In the records below, swap "help question mark icon" for "question mark help button" wherever it appears, and leave every other part of the lines unchanged.

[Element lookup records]
========

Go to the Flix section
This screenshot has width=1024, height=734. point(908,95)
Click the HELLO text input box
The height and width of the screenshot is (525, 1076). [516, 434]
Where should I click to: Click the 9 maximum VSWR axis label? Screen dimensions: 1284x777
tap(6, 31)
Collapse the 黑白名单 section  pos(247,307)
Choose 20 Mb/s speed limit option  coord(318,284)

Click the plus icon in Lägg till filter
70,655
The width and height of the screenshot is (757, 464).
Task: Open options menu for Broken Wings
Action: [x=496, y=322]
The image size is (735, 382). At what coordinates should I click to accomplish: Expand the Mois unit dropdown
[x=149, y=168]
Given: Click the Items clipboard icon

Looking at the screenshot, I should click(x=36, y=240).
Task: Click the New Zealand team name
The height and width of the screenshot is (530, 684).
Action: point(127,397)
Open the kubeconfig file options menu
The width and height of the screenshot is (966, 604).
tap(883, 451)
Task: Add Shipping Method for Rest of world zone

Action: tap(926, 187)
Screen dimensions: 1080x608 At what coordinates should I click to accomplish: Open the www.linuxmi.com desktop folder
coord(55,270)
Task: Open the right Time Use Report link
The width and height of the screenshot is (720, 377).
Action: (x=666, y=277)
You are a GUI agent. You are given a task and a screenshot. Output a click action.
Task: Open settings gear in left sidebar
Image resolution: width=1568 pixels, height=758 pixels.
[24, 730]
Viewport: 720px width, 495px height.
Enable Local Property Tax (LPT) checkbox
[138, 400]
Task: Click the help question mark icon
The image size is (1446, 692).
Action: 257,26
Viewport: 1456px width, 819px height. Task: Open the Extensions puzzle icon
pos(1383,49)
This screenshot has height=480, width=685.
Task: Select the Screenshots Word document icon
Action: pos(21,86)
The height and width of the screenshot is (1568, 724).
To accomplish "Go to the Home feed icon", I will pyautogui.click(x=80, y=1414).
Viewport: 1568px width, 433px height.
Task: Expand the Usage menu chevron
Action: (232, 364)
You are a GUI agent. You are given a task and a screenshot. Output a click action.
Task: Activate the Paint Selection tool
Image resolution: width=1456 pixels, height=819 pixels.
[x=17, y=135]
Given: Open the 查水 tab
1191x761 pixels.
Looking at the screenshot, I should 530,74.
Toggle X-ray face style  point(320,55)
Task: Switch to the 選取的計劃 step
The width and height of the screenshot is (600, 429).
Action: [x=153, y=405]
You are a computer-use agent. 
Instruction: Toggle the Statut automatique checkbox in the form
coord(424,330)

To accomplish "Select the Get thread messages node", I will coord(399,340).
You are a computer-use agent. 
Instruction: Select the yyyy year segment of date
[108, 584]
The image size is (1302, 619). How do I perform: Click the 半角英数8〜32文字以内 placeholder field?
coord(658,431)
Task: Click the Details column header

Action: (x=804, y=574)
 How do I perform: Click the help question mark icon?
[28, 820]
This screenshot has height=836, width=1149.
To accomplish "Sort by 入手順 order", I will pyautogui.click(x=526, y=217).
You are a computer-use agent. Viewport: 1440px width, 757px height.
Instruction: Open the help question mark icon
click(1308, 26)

========

Output of the exercise |
Go to the Flix section
This screenshot has width=1024, height=734. point(908,95)
Click the HELLO text input box
The height and width of the screenshot is (525, 1076). [516, 434]
Where should I click to: Click the 9 maximum VSWR axis label? Screen dimensions: 1284x777
tap(6, 31)
Collapse the 黑白名单 section  pos(247,307)
Choose 20 Mb/s speed limit option  coord(318,284)

Click the plus icon in Lägg till filter
70,655
The width and height of the screenshot is (757, 464).
Task: Open options menu for Broken Wings
Action: [x=496, y=322]
The image size is (735, 382). At what coordinates should I click to accomplish: Expand the Mois unit dropdown
[x=149, y=168]
Given: Click the Items clipboard icon

Looking at the screenshot, I should click(x=36, y=240).
Task: Click the New Zealand team name
The height and width of the screenshot is (530, 684).
Action: point(127,397)
Open the kubeconfig file options menu
The width and height of the screenshot is (966, 604).
tap(883, 451)
Task: Add Shipping Method for Rest of world zone

Action: tap(926, 187)
Screen dimensions: 1080x608 At what coordinates should I click to accomplish: Open the www.linuxmi.com desktop folder
coord(55,270)
Task: Open the right Time Use Report link
The width and height of the screenshot is (720, 377).
Action: (x=666, y=277)
You are a GUI agent. You are given a task and a screenshot. Output a click action.
Task: Open settings gear in left sidebar
Image resolution: width=1568 pixels, height=758 pixels.
[24, 730]
Viewport: 720px width, 495px height.
Enable Local Property Tax (LPT) checkbox
[138, 400]
Task: Click the question mark help button
The image size is (1446, 692).
Action: 257,26
Viewport: 1456px width, 819px height. Task: Open the Extensions puzzle icon
pos(1383,49)
This screenshot has height=480, width=685.
Task: Select the Screenshots Word document icon
Action: pos(21,86)
The height and width of the screenshot is (1568, 724).
To accomplish "Go to the Home feed icon", I will pyautogui.click(x=80, y=1414).
Viewport: 1568px width, 433px height.
Task: Expand the Usage menu chevron
Action: (232, 364)
You are a GUI agent. You are given a task and a screenshot. Output a click action.
Task: Activate the Paint Selection tool
Image resolution: width=1456 pixels, height=819 pixels.
[x=17, y=135]
Given: Open the 查水 tab
1191x761 pixels.
Looking at the screenshot, I should 530,74.
Toggle X-ray face style  point(320,55)
Task: Switch to the 選取的計劃 step
The width and height of the screenshot is (600, 429).
Action: [x=153, y=405]
You are a computer-use agent. 
Instruction: Toggle the Statut automatique checkbox in the form
coord(424,330)

To accomplish "Select the Get thread messages node", I will coord(399,340).
You are a computer-use agent. 
Instruction: Select the yyyy year segment of date
[108, 584]
The image size is (1302, 619). How do I perform: Click the 半角英数8〜32文字以内 placeholder field?
coord(658,431)
Task: Click the Details column header

Action: (x=804, y=574)
 How do I perform: Click the question mark help button?
[28, 820]
This screenshot has height=836, width=1149.
To accomplish "Sort by 入手順 order", I will pyautogui.click(x=526, y=217).
You are a computer-use agent. Viewport: 1440px width, 757px height.
Instruction: Open the question mark help button
click(1308, 26)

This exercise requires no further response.